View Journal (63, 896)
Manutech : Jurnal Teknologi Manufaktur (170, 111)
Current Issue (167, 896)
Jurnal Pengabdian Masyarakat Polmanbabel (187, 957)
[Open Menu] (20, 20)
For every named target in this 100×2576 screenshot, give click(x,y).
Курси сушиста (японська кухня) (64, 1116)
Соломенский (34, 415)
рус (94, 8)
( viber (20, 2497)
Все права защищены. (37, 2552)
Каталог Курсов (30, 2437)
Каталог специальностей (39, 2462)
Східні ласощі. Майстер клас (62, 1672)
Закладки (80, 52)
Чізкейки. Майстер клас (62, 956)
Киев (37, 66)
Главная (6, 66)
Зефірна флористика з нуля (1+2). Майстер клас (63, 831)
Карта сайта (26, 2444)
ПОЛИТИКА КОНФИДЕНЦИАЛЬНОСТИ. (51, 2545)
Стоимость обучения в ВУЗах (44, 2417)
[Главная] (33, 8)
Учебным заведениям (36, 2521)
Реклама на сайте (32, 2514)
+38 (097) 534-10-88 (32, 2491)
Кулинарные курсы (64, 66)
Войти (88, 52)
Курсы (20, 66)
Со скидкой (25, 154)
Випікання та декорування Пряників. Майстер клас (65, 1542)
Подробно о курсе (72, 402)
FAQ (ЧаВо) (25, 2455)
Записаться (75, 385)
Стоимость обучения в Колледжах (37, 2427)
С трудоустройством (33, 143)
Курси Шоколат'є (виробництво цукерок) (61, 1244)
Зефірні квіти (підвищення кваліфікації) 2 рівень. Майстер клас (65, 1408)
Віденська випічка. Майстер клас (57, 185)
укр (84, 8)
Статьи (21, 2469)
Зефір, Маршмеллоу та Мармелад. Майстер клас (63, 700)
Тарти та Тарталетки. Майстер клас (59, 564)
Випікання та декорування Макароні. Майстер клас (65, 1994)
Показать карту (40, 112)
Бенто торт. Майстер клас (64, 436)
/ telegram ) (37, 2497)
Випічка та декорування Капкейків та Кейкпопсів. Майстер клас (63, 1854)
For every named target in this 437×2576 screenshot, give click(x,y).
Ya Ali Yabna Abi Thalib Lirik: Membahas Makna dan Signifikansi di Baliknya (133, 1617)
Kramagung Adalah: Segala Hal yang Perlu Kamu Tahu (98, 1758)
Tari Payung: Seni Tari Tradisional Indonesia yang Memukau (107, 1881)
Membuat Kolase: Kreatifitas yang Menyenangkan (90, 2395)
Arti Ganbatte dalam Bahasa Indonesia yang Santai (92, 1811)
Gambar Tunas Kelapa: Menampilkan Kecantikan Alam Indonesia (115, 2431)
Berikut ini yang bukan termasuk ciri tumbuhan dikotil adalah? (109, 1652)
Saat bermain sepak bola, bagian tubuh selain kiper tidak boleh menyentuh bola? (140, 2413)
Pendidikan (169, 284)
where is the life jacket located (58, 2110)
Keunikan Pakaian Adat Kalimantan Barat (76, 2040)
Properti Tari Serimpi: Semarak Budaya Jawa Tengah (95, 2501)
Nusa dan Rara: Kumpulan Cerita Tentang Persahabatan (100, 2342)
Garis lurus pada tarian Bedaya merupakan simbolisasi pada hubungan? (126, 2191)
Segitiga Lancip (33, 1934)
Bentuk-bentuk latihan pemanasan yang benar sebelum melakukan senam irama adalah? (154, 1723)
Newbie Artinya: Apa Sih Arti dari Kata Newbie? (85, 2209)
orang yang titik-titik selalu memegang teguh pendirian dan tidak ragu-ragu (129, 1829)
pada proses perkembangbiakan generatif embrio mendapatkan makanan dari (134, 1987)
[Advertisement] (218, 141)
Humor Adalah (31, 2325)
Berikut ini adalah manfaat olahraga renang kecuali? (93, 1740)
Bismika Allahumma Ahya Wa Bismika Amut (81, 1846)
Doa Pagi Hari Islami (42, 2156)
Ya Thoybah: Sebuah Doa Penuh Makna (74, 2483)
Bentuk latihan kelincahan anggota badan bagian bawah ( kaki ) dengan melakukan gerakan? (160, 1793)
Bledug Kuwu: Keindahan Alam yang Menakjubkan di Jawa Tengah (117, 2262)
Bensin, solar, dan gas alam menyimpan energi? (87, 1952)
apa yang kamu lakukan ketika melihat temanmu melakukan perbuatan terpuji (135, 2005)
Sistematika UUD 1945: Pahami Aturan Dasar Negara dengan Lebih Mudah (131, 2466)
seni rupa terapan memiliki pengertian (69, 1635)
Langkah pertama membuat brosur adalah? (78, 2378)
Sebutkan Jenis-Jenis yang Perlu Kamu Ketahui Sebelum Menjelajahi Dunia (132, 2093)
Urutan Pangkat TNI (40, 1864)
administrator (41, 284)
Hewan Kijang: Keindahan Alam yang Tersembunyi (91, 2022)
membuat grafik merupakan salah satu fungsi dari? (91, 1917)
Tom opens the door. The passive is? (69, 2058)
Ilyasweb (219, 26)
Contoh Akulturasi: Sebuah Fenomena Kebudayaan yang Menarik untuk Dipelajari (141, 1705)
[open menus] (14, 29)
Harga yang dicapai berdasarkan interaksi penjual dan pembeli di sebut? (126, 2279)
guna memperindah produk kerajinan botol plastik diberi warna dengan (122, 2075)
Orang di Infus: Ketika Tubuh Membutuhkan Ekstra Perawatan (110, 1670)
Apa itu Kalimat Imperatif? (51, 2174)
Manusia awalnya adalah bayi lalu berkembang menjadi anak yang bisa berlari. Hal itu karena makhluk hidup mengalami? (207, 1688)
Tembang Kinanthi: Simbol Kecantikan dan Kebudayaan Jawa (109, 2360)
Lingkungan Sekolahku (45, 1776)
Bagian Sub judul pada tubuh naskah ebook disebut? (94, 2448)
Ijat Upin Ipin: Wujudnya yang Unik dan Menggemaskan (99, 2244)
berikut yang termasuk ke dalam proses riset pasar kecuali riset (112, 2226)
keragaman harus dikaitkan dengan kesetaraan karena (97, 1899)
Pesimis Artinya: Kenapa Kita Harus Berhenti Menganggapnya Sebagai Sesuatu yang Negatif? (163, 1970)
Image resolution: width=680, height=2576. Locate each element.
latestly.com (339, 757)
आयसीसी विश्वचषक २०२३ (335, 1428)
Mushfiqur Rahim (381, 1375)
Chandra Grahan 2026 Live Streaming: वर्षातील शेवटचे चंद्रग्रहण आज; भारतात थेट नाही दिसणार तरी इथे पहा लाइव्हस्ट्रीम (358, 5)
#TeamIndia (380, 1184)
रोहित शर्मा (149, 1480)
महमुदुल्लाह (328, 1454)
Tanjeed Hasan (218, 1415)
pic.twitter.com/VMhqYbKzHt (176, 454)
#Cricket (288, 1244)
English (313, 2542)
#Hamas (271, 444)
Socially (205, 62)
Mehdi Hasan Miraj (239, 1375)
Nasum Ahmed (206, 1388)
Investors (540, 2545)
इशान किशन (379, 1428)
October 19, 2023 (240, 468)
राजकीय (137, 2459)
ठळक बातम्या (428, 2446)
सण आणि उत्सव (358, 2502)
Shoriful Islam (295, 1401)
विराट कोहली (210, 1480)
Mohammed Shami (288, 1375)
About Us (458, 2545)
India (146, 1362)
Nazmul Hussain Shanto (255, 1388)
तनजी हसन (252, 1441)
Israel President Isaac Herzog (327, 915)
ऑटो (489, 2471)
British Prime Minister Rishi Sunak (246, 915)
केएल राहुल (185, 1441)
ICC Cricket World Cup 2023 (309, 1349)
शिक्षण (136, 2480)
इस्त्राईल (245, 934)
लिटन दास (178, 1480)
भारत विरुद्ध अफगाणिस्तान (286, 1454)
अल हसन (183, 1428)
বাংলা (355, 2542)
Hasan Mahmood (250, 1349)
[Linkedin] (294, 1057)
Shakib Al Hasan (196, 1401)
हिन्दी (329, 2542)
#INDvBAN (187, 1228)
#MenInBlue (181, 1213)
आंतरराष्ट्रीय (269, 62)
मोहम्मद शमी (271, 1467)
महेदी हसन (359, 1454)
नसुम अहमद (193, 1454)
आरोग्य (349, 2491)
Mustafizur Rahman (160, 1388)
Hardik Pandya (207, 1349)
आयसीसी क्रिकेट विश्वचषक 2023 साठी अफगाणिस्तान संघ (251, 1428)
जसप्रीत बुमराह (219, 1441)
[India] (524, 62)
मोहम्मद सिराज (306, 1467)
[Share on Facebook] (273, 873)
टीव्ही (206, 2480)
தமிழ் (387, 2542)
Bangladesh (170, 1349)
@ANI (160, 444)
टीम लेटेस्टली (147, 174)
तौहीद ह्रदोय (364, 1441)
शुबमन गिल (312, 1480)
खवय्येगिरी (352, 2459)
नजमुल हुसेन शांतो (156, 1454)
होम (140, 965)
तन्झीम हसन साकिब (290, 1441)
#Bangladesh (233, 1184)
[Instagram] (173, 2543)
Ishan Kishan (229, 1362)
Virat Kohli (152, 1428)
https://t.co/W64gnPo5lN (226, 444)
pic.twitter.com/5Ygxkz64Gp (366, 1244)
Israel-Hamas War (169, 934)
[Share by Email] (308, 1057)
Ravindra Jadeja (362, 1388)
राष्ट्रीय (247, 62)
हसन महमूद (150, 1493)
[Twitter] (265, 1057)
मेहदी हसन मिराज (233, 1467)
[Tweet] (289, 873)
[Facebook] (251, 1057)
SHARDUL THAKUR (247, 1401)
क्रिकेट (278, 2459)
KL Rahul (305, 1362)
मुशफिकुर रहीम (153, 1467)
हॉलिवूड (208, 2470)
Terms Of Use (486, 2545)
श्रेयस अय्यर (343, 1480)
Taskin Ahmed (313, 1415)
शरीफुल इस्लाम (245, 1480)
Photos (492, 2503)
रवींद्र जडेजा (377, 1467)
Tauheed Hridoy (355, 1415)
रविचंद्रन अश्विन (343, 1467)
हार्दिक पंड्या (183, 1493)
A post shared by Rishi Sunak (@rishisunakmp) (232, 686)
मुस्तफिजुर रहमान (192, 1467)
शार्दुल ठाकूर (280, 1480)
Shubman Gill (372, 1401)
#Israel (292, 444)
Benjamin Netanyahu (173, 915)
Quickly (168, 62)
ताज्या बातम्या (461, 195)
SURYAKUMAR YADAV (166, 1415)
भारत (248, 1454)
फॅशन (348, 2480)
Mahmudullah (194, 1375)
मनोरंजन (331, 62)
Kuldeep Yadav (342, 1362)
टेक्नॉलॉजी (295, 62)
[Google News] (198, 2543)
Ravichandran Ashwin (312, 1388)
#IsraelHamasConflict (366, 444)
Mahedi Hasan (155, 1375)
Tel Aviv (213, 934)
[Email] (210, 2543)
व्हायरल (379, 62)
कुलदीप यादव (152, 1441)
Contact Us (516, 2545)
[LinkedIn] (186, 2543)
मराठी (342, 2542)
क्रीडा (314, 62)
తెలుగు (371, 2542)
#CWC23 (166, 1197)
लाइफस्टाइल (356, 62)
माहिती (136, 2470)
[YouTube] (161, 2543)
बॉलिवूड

■ Assignment ■
Every line that contains the string "dalam" should be copied from the entries.

■ Reply ■
Arti Ganbatte dalam Bahasa Indonesia yang Santai (92, 1811)
berikut yang termasuk ke dalam proses riset pasar kecuali riset (112, 2226)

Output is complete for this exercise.